══ INPUT FOR THIS TASK

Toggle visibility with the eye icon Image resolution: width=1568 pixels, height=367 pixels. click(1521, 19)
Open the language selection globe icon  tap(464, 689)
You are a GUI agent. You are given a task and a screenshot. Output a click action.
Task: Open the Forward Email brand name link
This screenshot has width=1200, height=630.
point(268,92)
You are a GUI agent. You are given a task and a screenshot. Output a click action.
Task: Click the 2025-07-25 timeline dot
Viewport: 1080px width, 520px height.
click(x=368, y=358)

════
══ INPUT FOR THIS TASK

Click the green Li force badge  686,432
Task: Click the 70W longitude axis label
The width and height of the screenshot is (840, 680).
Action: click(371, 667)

════

### THE PROBLEM
Please copy out the material word for word, starting at the line that contains "Toggle visibility with" and ending at the line that contains "click(x=368, y=358)", with both of those lines included.

### FULL RESPONSE
Toggle visibility with the eye icon Image resolution: width=1568 pixels, height=367 pixels. click(1521, 19)
Open the language selection globe icon  tap(464, 689)
You are a GUI agent. You are given a task and a screenshot. Output a click action.
Task: Open the Forward Email brand name link
This screenshot has width=1200, height=630.
point(268,92)
You are a GUI agent. You are given a task and a screenshot. Output a click action.
Task: Click the 2025-07-25 timeline dot
Viewport: 1080px width, 520px height.
click(x=368, y=358)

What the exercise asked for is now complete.